Darüber hinaus gibt es auch in der industriellen Fertigung potenzielle Anwendungsfälle für Few-shot Learning, wie Arjun Chander, CEO beim Smart-Factory-Spezialisten IndustrialML, weiß: "Keine gut geführte Produktionsstätte wird so viele Defekte produzieren, dass eine große Anzahl von Bildern der Defektklasse zur Verfügung steht, um Modelle zu trainieren.

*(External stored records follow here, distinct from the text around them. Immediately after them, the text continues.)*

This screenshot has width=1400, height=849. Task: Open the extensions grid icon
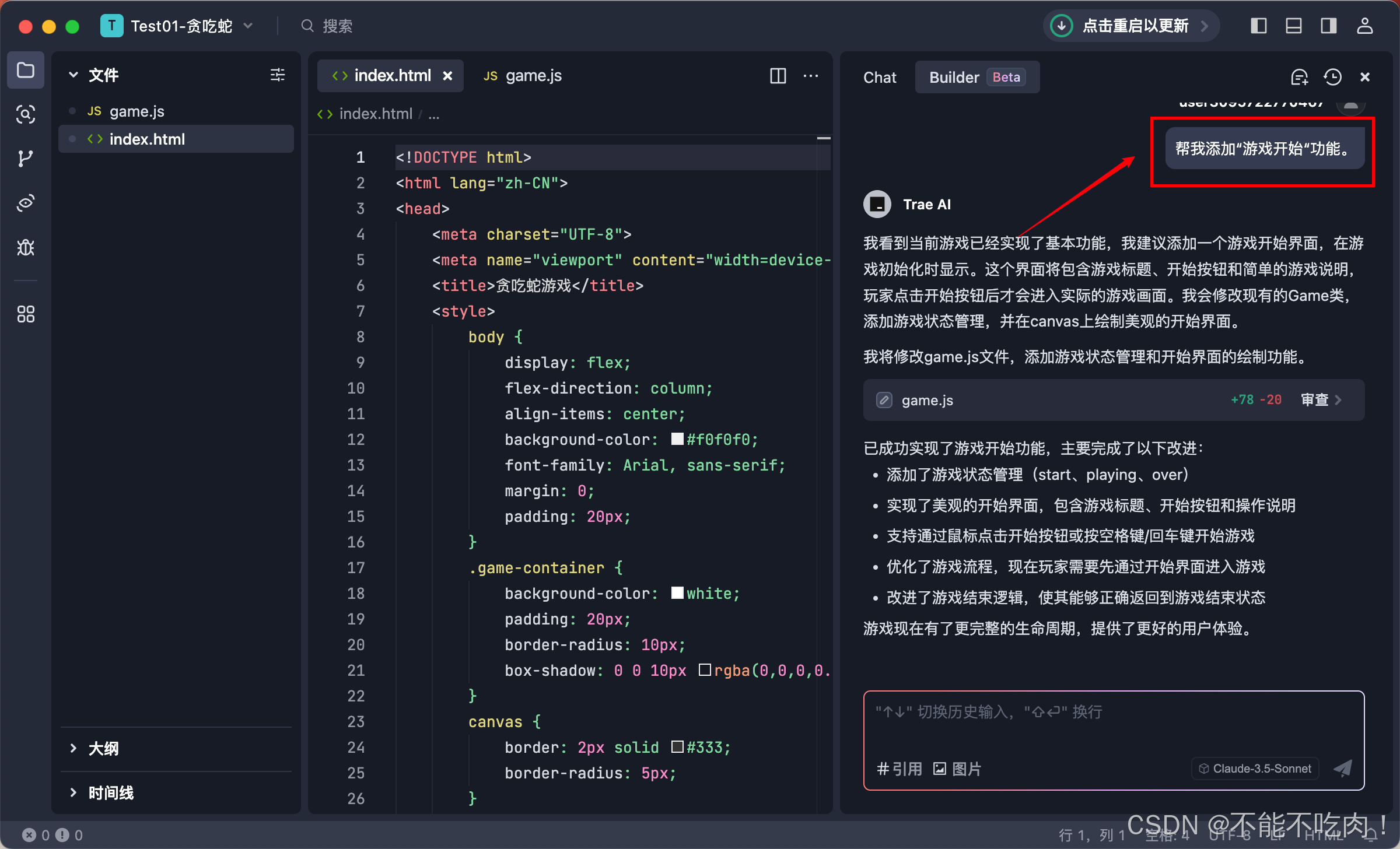(25, 314)
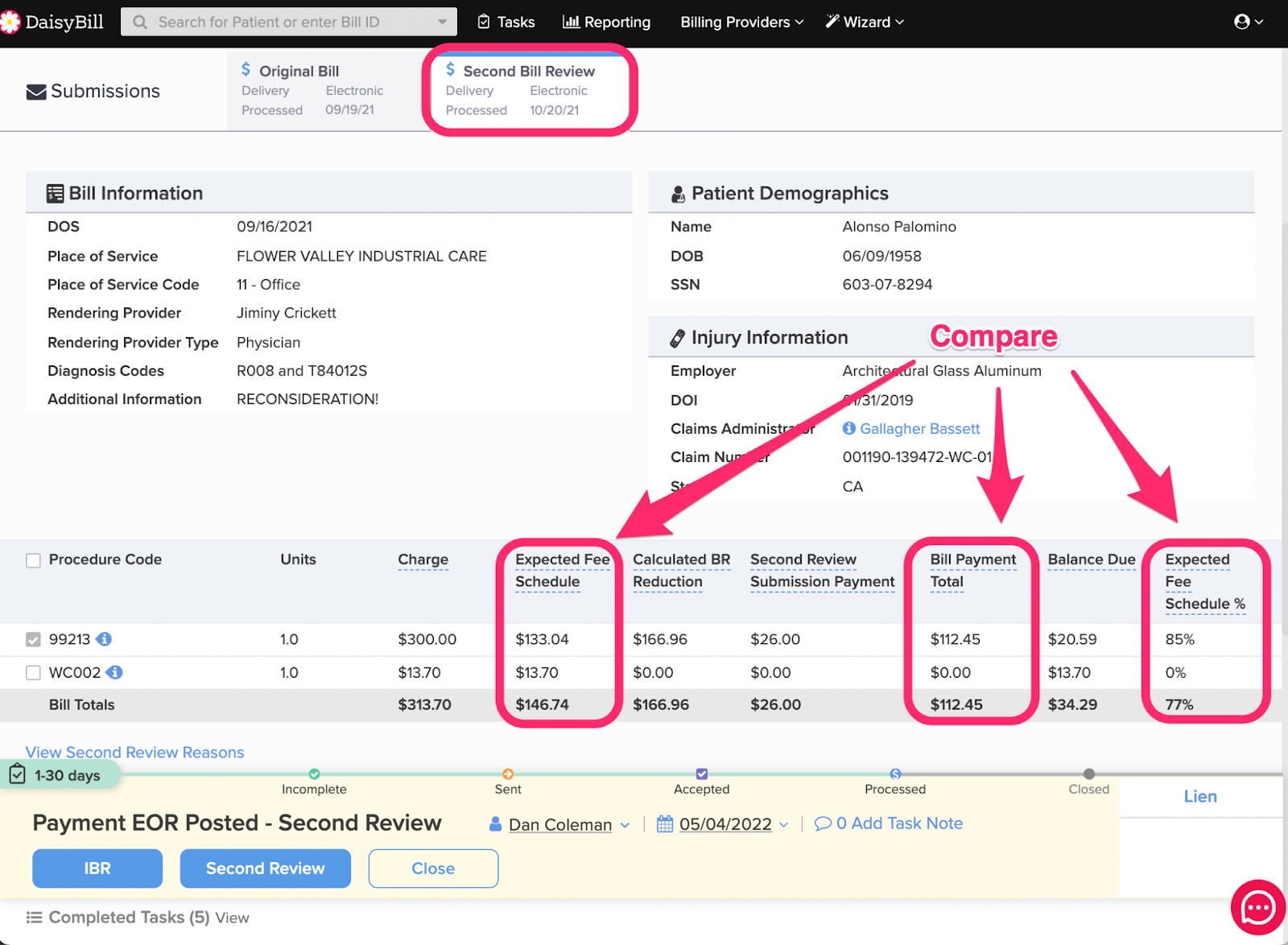Screen dimensions: 1288x945
Task: Open View Second Review Reasons link
Action: 134,752
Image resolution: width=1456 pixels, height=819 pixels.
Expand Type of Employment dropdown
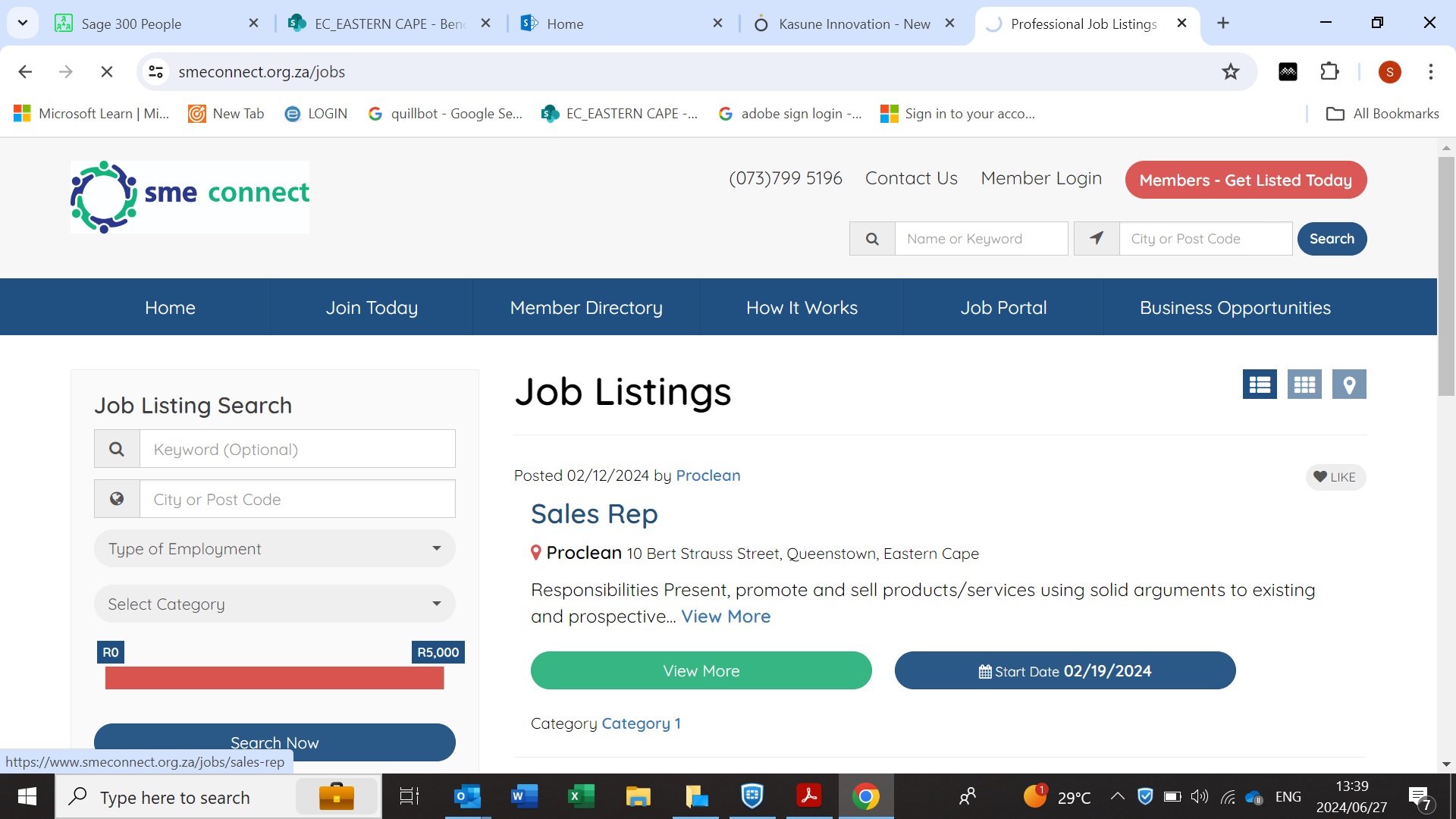pyautogui.click(x=275, y=548)
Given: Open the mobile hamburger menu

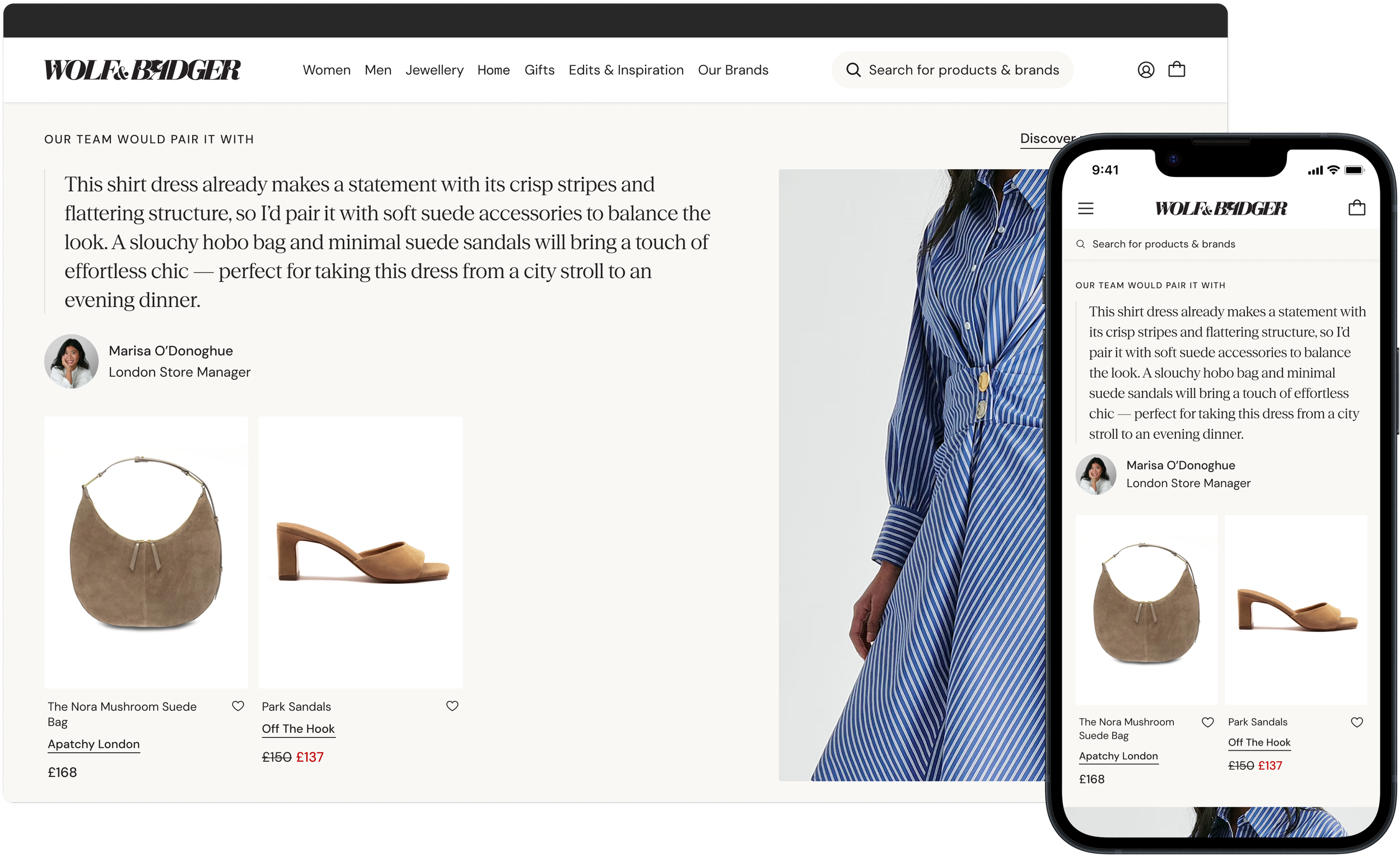Looking at the screenshot, I should click(x=1085, y=208).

Daher müssen Algorithmen entwickelt werden, die diese Defekte auf der Grundlage von nur einigen Dutzend Stichproben identifizieren können."
Mit Few-shot Learning zu Next-Generation-KI-Lösungen
Wenn Sie Datenwissenschaftler sind, können Sie mit Zero- und One-shot-Ansätzen experimentieren, um Klassifizierungsprobleme mit nicht gelabelten Datensätzen zu lösen. Eine Möglichkeit, sich mit den Algorithmen und Tools zu beschäftigen: Nutzen Sie Amazon SageMaker, um ein Nachrichten-basiertes Warnsystem zu erzeugen. Ansonsten empfiehlt sich auch die Verwendung von Zero-shot Learning in Conversational Agents.
Entwickler und Datenwissenschaftler sollten die neuen Lerntechniken und verfügbaren Modelle auch als Bausteine für neue Anwendungen und Lösungen betrachten und nicht nur als optimierte, problemspezifische Modelle. Laut Chang Liu, Director of Engineering beim KI-Unternehmen Moveworks, könnten Entwickler etwa großangelegte NLP-Modelle nutzen, statt diese selbst zu erstellen: "Mit der Einführung von großen Sprachmodellen nutzen Teams diese intelligenten Systeme, um Probleme in großem Umfang zu lösen. Anstatt ein völlig neues Modell zu erstellen, muss das Sprachmodell nur auf die Beschreibung der Aufgabe und die entsprechenden Antworten trainiert werden."
Künftige KI-Lösungen könnten wie heutige Softwareanwendungen aussehen, mit einer Mischung aus proprietären Modellen, eingebetteten kommerziellen und Open-Source-Komponenten und Drittanbieter-Services. "Fast jedes Unternehmen, das bereit ist, Zeit in die Problemdefinition für KI-Lösungen zu investieren und neue Tools und Praktiken einzuführen, um erste, kontinuierliche Verbesserungen zu erzielen, kann auch Erfolge erzielen", weiß Torsten Grabs, Director of Product Management bei Snowflake. (fm)
Dieser Beitrag basiert auf einem Artikel unserer US-Schwesterpublikation Infoworld.